> **What you will do**
Print, word for word, the part of the data that opens with the line containing "Viewport: 851px width, 530px" and runs through the end of the data, leaving out the pictures.

> **Data for this exercise**
▬▬▬

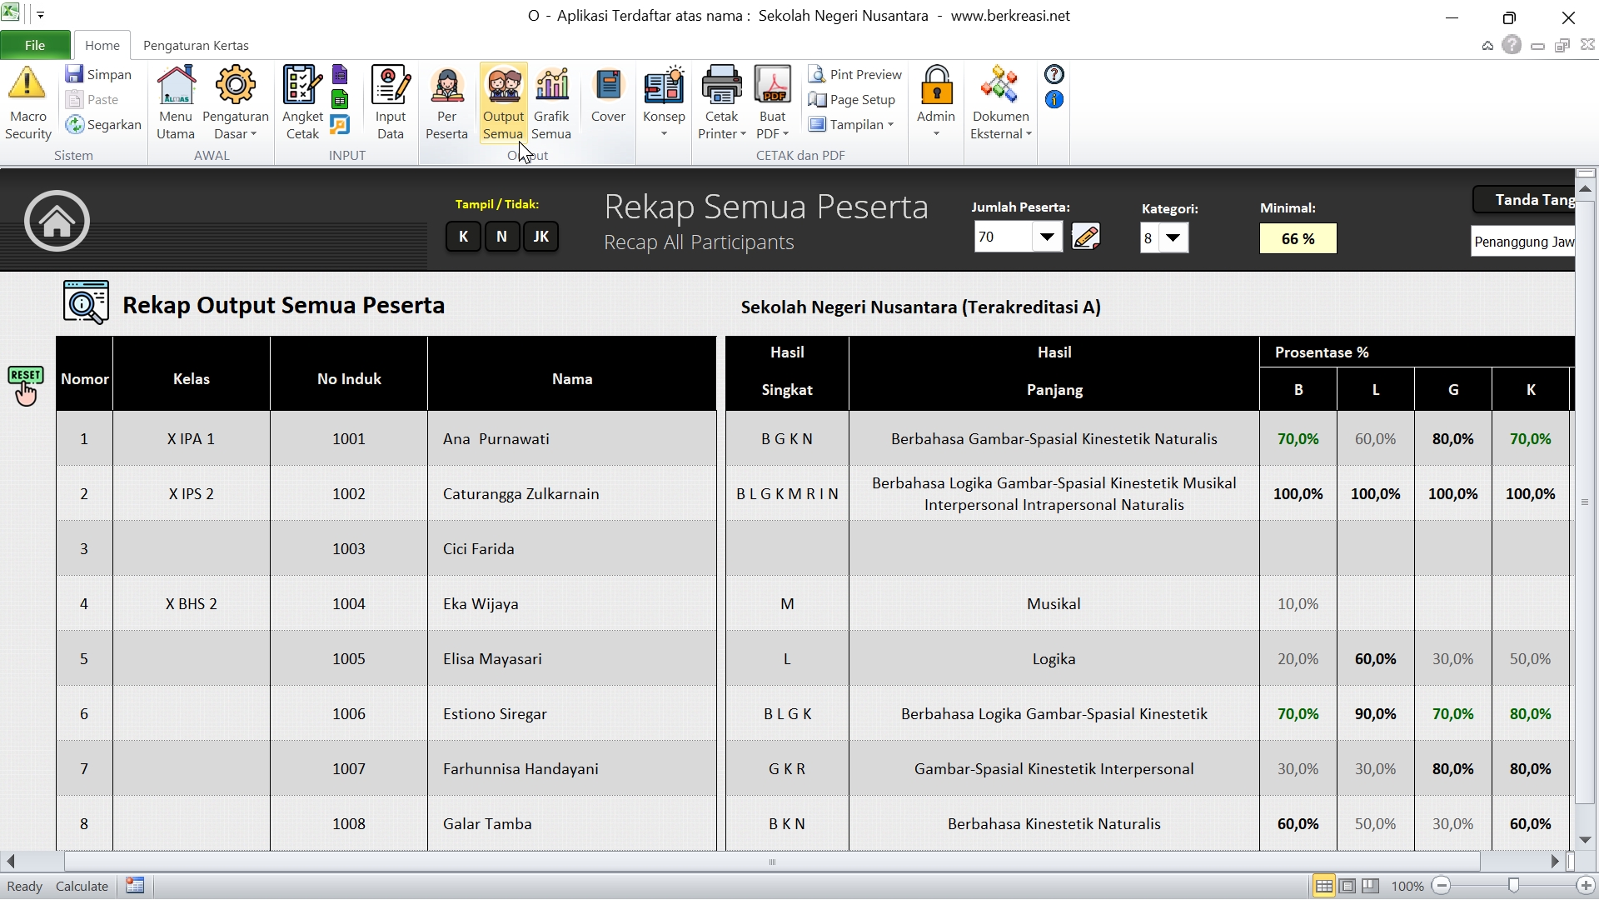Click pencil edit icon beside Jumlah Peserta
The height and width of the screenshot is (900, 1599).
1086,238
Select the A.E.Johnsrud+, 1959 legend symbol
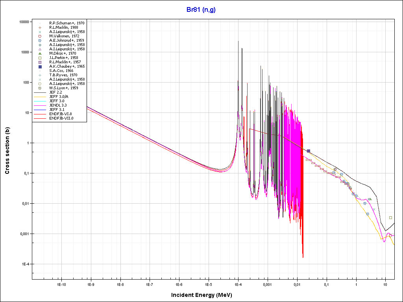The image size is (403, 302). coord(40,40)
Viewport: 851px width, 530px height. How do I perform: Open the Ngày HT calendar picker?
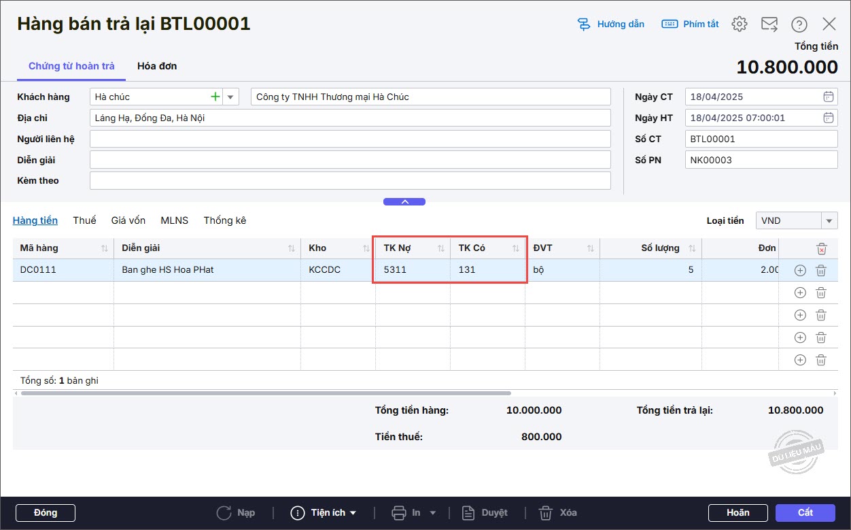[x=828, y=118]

▬▬▬

> **Result for this exercise**
Viewport: 851px width, 530px height. How do I perform: Open the Ngày HT calendar picker?
[x=828, y=118]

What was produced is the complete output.